DATA FOR THIS TASK:
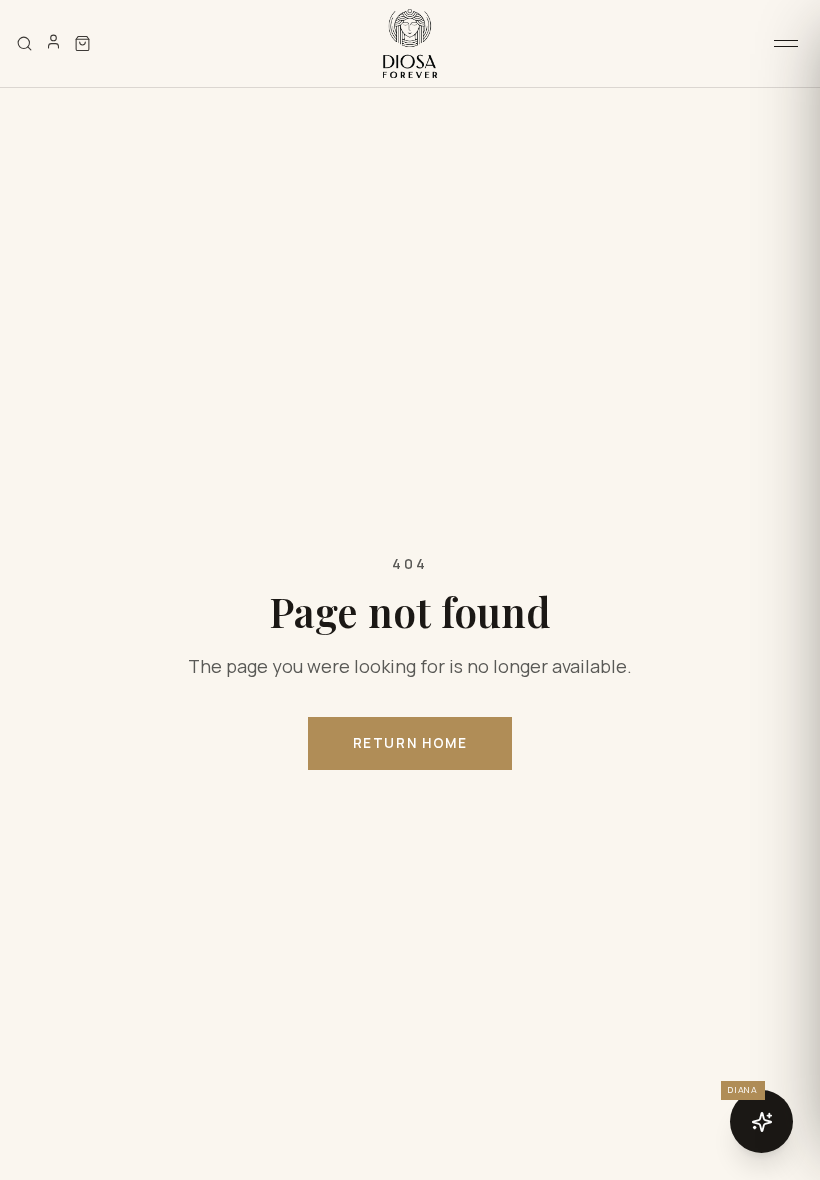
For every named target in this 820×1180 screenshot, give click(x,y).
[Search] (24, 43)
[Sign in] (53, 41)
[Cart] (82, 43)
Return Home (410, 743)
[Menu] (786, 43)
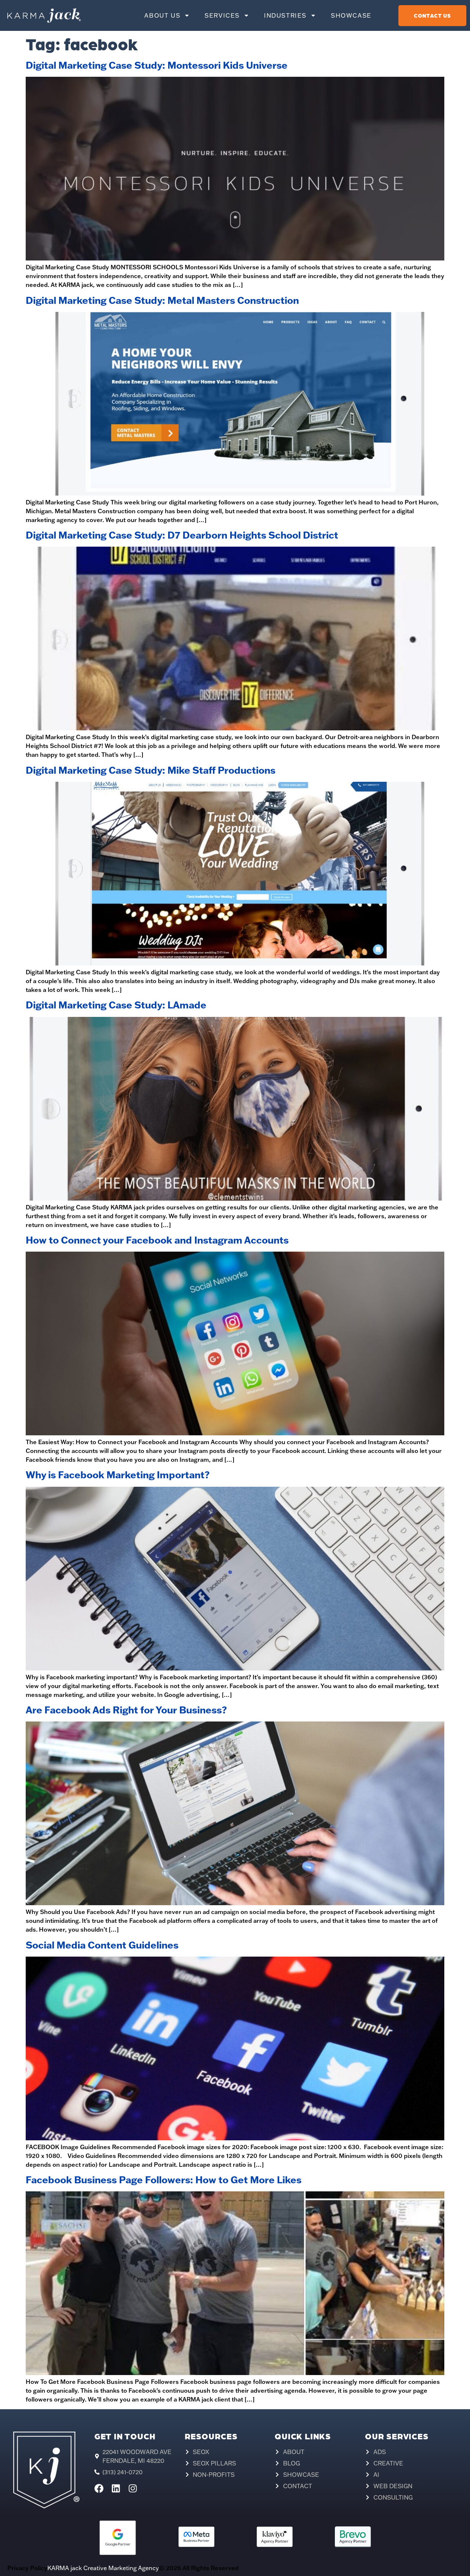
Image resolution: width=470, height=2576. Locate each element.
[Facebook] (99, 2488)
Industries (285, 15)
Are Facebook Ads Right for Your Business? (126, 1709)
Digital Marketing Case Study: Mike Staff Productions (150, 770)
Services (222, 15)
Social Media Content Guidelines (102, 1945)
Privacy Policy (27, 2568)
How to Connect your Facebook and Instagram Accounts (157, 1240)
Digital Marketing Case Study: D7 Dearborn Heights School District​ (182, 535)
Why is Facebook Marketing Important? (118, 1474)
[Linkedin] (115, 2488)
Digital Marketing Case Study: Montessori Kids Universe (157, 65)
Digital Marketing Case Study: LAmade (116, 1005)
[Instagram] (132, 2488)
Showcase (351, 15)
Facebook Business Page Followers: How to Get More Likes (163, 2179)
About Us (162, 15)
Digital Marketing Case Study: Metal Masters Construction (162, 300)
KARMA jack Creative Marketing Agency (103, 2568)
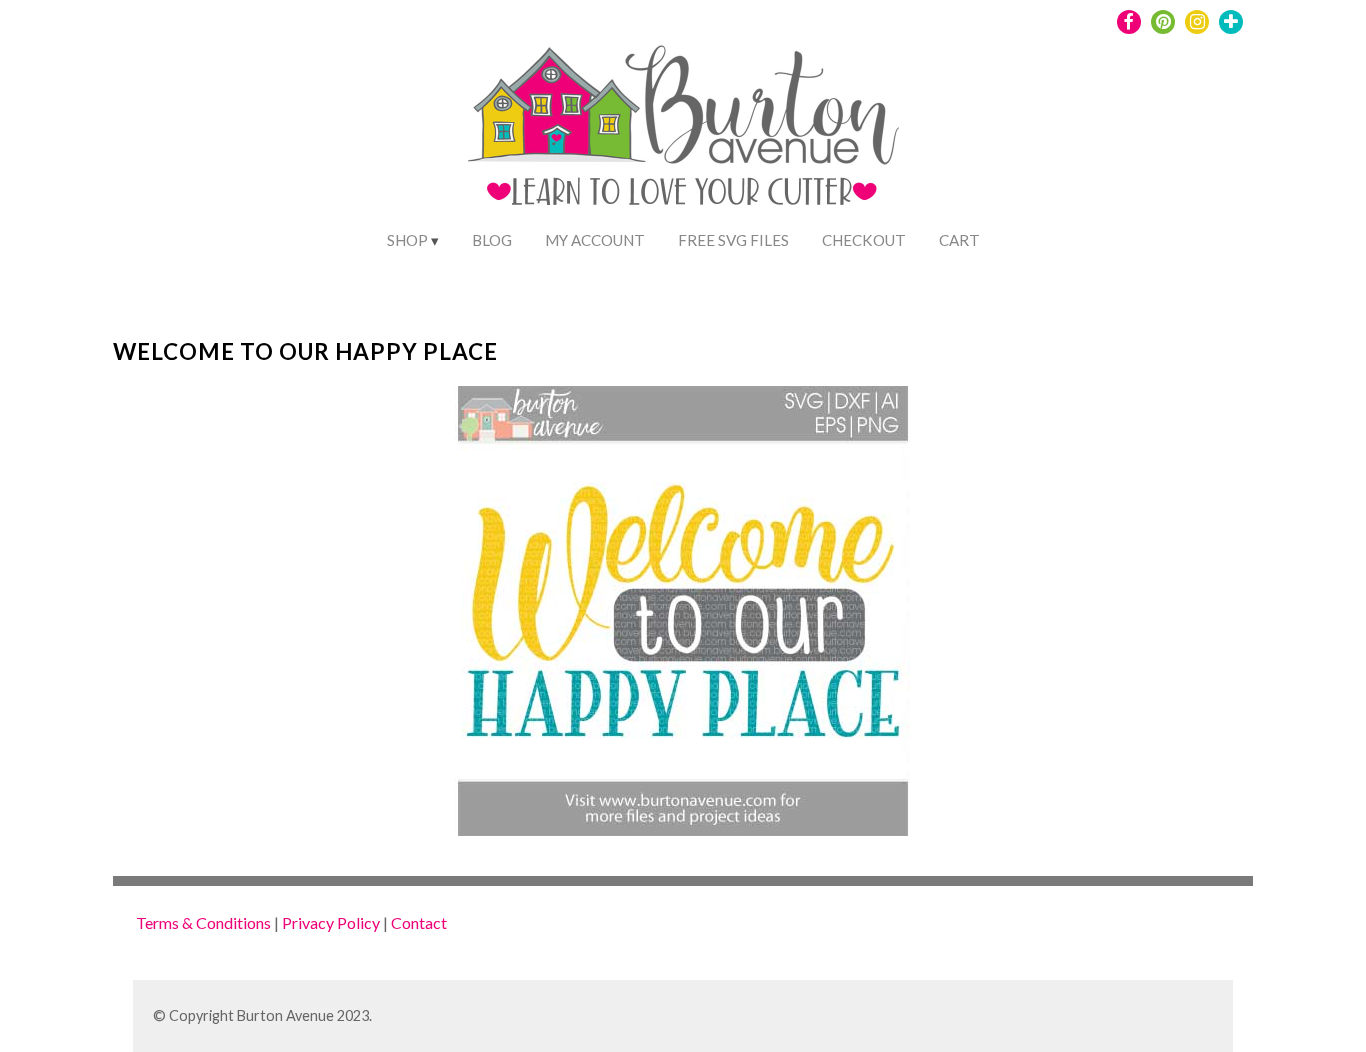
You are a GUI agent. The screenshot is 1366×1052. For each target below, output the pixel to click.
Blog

* * *

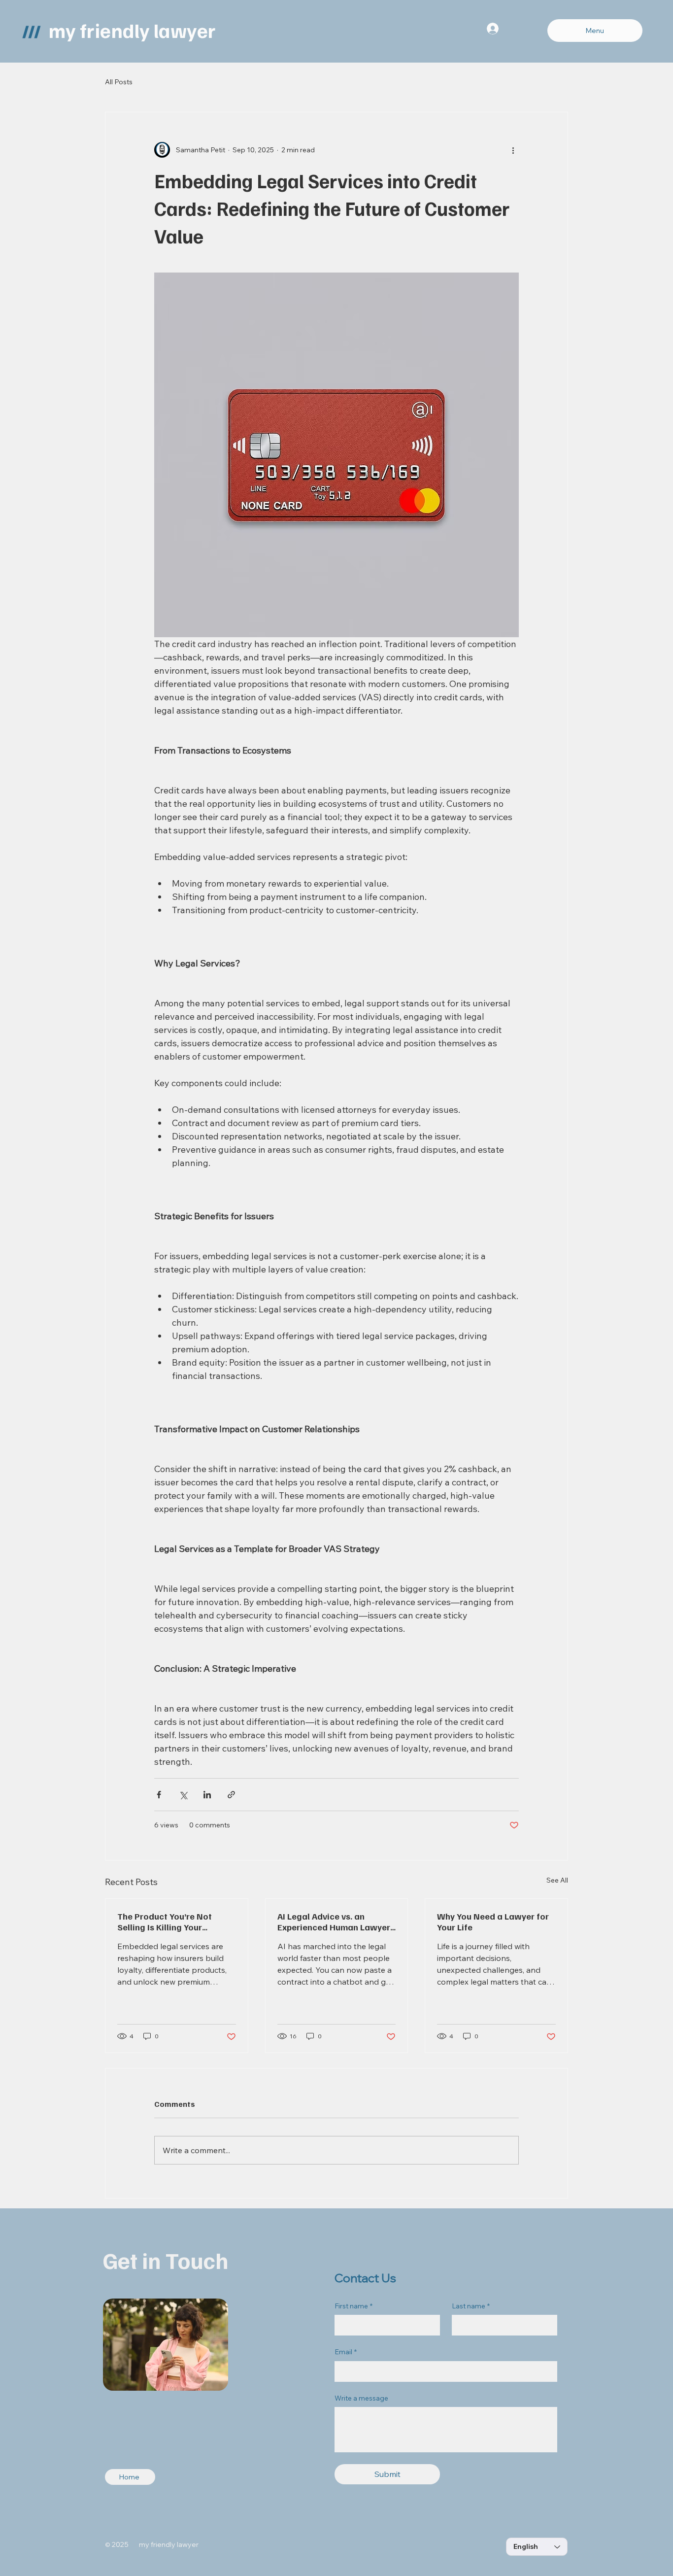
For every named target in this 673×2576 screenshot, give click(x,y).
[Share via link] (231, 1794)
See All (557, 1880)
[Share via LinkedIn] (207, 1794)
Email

PROBLEM DETAILS: Your output should be the lines above from the one that contains "Return Home (410, 743)" through the one that contains "KARMA jack Creative", word for word, with pictures left out.

REPLY:
Return Home (410, 743)
[Menu] (786, 43)
Image resolution: width=470, height=2576. Locate each element.
[Facebook] (99, 2488)
Industries (285, 15)
Are Facebook Ads Right for Your Business? (126, 1709)
Digital Marketing Case Study: Mike Staff Productions (150, 770)
Services (222, 15)
Social Media Content Guidelines (102, 1945)
Privacy Policy (27, 2568)
How to Connect your Facebook and Instagram Accounts (157, 1240)
Digital Marketing Case Study: D7 Dearborn Heights School District​ (182, 535)
Why is Facebook Marketing Important? (118, 1474)
[Linkedin] (115, 2488)
Digital Marketing Case Study: Montessori Kids Universe (157, 65)
Digital Marketing Case Study: LAmade (116, 1005)
[Instagram] (132, 2488)
Showcase (351, 15)
Facebook Business Page Followers: How to Get More Likes (163, 2179)
About Us (162, 15)
Digital Marketing Case Study: Metal Masters Construction (162, 300)
KARMA jack Creative Marketing Agency (103, 2568)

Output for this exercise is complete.